§ Work to complete: Copy the entries below from the first line through the line containing "Action: [479, 187]", inclusive, substituting "check box" for every "checkbox" and leaving everything else unchanged.

§ Data for this task:
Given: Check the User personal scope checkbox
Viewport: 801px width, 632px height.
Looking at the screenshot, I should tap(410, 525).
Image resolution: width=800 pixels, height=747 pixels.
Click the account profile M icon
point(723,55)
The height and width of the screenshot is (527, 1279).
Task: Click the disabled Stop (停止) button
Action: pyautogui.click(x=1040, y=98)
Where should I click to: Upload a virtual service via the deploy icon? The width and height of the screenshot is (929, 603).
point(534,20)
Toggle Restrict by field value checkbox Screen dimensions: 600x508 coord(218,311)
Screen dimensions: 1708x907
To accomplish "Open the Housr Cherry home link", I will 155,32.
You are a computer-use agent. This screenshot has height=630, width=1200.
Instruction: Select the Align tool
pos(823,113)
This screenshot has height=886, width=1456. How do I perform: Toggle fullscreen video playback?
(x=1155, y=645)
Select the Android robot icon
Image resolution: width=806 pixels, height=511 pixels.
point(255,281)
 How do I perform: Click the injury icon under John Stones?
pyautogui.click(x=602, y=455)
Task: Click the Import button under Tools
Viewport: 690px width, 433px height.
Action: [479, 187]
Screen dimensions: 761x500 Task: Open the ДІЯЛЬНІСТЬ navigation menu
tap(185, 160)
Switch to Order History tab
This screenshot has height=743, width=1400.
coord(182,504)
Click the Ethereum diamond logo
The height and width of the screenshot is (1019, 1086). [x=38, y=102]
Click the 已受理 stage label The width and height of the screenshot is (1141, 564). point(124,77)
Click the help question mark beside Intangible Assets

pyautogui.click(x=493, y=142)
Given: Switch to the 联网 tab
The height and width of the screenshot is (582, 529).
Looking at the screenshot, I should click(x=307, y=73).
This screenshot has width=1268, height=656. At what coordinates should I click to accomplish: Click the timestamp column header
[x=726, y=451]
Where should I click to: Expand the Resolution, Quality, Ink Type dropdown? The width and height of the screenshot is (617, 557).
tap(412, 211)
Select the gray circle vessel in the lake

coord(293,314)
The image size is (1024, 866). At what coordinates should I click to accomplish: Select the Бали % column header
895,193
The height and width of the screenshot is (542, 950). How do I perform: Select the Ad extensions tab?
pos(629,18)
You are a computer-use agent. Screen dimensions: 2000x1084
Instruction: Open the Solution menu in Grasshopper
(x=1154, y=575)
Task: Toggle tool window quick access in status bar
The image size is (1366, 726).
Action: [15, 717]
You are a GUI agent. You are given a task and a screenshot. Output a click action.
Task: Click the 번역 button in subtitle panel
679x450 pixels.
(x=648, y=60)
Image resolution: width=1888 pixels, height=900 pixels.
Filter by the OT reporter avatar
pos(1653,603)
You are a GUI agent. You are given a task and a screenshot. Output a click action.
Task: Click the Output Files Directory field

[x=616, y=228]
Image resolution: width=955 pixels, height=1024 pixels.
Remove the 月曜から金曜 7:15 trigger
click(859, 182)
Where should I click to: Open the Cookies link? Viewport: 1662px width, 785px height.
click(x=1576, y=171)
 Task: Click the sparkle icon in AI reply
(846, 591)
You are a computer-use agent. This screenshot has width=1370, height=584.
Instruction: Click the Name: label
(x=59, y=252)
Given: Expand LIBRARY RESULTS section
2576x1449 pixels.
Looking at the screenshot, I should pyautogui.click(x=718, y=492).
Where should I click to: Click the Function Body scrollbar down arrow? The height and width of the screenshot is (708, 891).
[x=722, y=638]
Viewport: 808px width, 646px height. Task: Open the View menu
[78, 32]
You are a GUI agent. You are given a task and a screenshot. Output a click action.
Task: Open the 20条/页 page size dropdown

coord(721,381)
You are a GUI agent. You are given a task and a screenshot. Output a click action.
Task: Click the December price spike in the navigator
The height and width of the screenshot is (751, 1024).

§ Output of the task:
Given: Check the User personal scope check box
Viewport: 801px width, 632px height.
Looking at the screenshot, I should tap(410, 525).
Image resolution: width=800 pixels, height=747 pixels.
Click the account profile M icon
point(723,55)
The height and width of the screenshot is (527, 1279).
Task: Click the disabled Stop (停止) button
Action: pyautogui.click(x=1040, y=98)
Where should I click to: Upload a virtual service via the deploy icon? The width and height of the screenshot is (929, 603).
point(534,20)
Toggle Restrict by field value check box Screen dimensions: 600x508 coord(218,311)
Screen dimensions: 1708x907
To accomplish "Open the Housr Cherry home link", I will 155,32.
You are a computer-use agent. This screenshot has height=630, width=1200.
Instruction: Select the Align tool
pos(823,113)
This screenshot has height=886, width=1456. How do I perform: Toggle fullscreen video playback?
(x=1155, y=645)
Select the Android robot icon
Image resolution: width=806 pixels, height=511 pixels.
point(255,281)
 How do I perform: Click the injury icon under John Stones?
pyautogui.click(x=602, y=455)
Task: Click the Import button under Tools
Viewport: 690px width, 433px height.
Action: [479, 187]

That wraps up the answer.